Senin yatacak yerin var mı merak etmekteyim…

Hatırlarsanız, Erdoğan genelde topluma hitabında şimdilerde söylemediği “Yola Devam” derdi.

Onu engelleyecek bir muhalefetin olmayışı ile 14 yıldır dikensiz, güllü yollarda

engelleri teker teker rahatlıkla atlayarak ülkeyi bu günlere taşıdı.

Meclisi, dolayısı ile Türkiye’yi tek adam olarak yönetti.

Ne var ki ona yetmedi, daha fazlasını istedi.

Cumhurbaşkanlığı belirli bir dönem içindi, sona erdiğinde “Yüce Divan ”da yargılanma durumu söz konusuydu.

Kurtulmanın iki yolu vardı.

Erdoğan ya Türk usulü (!) başkan olacaktı ya da değiştiremediği anayasayı değiştirebilmek için darbe yapması gerekiyordu.

Darbeyi yapamadı ama FETÖ’nün 15 Temmuz 2016 gecesi yapmaya kalkıştığı darbe girişimi onun için biçilmiş kaftan oldu.
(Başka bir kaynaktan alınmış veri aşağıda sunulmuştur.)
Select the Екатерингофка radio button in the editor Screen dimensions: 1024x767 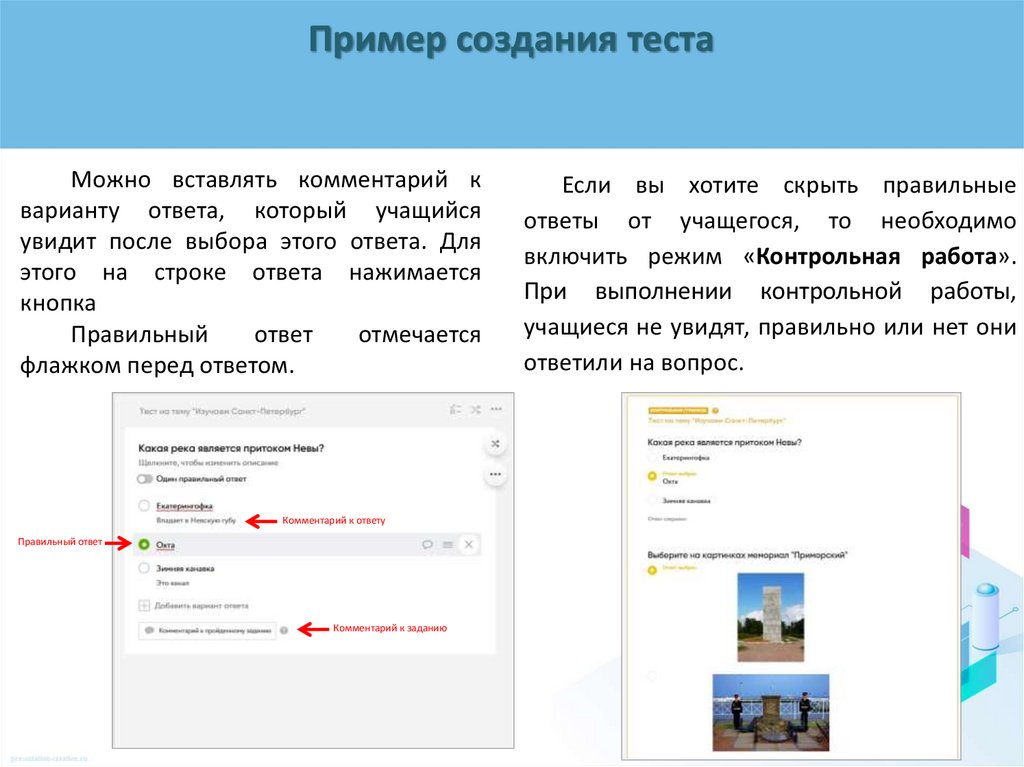pyautogui.click(x=144, y=506)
Bundan ötürü Atatürk Hava Limanında halka hitabı sırasında “bu darbe Allah’ın lütfudur” dedi.

Şimdi sıra (KHK) OHAL ile yolun sonuna yani hükümranlığını ilan etmeye geldi.

***

O yıllarda Erdoğan yalnız değildi, yol arkadaşı vardı tabiki.

Hoca efendi namı diğer, şimdilerde FETÖ denilen örgütün başı ile can ciğer kuzu sarmasıydılar adeta.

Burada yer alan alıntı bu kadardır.